Naar inhoud springen

Pagina:Bosboom-Toussaint, De vrouwen van het Leycestersche tijdvak tweede deel (1886).pdf/76

Uit Wikisource
Deze pagina is proefgelezen

V.
Vijandinnen van Leycester.



Wij voeren u in de onderaardsche woning van meester Aelbrecht Foeck. Hoewel de eigenaar afwezend is, zijn er toch toebereidselen gemaakt, zoo niet tot eene statige, dan toch tot eene voegzame ontvangst van verscheidene personen.Twee standaardluchters, die er uitzien of ze ten tijde van Bisschop David waren gesmeed, dragen op hunne ijzeren armen zware waskaarsen, die een gelen gloed werpen over al het omringende, en die met de zware koperen hanglamp de duisternis helpen weren in dat gewelf, waar de zon nooit hare stralen werpt, noch de maan hare glansen, en waar men eens binnengegaan, niet meer weet of het dag of nacht is geworden.

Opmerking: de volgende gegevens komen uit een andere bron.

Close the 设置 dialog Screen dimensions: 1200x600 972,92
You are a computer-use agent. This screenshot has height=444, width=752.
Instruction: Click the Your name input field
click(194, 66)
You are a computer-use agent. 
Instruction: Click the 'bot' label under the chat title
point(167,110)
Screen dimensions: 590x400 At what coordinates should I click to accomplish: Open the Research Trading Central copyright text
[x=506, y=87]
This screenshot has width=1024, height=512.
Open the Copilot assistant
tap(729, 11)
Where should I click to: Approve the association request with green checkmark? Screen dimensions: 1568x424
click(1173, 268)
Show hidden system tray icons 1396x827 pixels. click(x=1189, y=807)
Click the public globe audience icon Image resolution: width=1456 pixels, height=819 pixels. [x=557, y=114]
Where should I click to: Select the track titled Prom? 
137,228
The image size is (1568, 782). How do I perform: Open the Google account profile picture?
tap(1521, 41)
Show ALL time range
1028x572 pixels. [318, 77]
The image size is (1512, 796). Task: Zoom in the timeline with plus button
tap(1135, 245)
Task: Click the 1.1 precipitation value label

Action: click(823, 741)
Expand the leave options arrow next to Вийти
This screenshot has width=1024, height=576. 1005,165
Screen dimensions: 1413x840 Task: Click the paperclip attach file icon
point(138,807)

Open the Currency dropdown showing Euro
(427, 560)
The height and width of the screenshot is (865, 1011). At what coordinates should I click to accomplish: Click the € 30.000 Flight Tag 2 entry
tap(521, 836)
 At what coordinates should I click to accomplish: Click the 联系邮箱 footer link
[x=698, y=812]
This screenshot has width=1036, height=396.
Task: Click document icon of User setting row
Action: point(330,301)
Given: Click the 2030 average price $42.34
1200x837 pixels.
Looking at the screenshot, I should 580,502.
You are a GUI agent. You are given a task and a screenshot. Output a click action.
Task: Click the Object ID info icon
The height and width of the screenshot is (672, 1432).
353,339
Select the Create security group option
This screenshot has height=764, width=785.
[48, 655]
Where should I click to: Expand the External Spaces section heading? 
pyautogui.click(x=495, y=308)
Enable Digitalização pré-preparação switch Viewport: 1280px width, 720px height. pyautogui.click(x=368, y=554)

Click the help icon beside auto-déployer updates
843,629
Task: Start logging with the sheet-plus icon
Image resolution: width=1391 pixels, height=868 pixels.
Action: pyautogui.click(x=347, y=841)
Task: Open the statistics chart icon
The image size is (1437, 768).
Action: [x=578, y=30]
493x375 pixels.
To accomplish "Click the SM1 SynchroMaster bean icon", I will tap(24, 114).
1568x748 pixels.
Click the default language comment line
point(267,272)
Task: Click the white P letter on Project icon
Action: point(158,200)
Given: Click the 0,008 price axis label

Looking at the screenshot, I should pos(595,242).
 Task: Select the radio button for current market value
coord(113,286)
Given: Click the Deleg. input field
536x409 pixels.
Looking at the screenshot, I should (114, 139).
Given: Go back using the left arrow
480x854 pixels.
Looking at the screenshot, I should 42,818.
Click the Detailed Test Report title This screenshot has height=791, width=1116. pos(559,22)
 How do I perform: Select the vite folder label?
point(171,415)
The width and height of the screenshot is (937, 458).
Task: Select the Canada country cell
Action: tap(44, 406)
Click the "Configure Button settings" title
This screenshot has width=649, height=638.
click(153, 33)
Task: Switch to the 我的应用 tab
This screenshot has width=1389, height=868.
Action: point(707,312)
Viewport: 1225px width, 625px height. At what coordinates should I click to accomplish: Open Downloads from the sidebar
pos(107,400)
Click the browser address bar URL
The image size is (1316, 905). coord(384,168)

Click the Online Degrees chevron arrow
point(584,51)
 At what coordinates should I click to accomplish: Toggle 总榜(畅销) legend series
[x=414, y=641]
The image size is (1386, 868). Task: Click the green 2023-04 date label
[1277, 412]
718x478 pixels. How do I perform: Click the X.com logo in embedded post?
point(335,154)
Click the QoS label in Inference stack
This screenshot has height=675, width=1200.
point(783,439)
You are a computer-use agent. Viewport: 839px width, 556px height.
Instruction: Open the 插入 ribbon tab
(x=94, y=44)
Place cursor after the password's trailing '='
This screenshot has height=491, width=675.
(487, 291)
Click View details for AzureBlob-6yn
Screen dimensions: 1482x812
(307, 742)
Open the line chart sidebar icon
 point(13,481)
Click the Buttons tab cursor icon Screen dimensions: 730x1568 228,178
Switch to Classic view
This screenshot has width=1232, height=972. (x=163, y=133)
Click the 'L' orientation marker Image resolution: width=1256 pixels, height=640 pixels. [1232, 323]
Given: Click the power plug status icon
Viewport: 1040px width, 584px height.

Op eene zware vierkante tafel staan wijn, gebak en andere verkwikkingen gereed, en verscheidene kleine tinnen bekers getuigen, dat er eenige gasten zullen aanzitten. Ook zijn aan weerzijden van die tafel banken geplaatst, die Andries nu bezig is met eene grove, doch zachte wollen stof te overdekken — bewijs, dat de personen, die men wacht, van eenigen rang zijn, of althans de gemakken des levens niet geheel kunnen ontberen.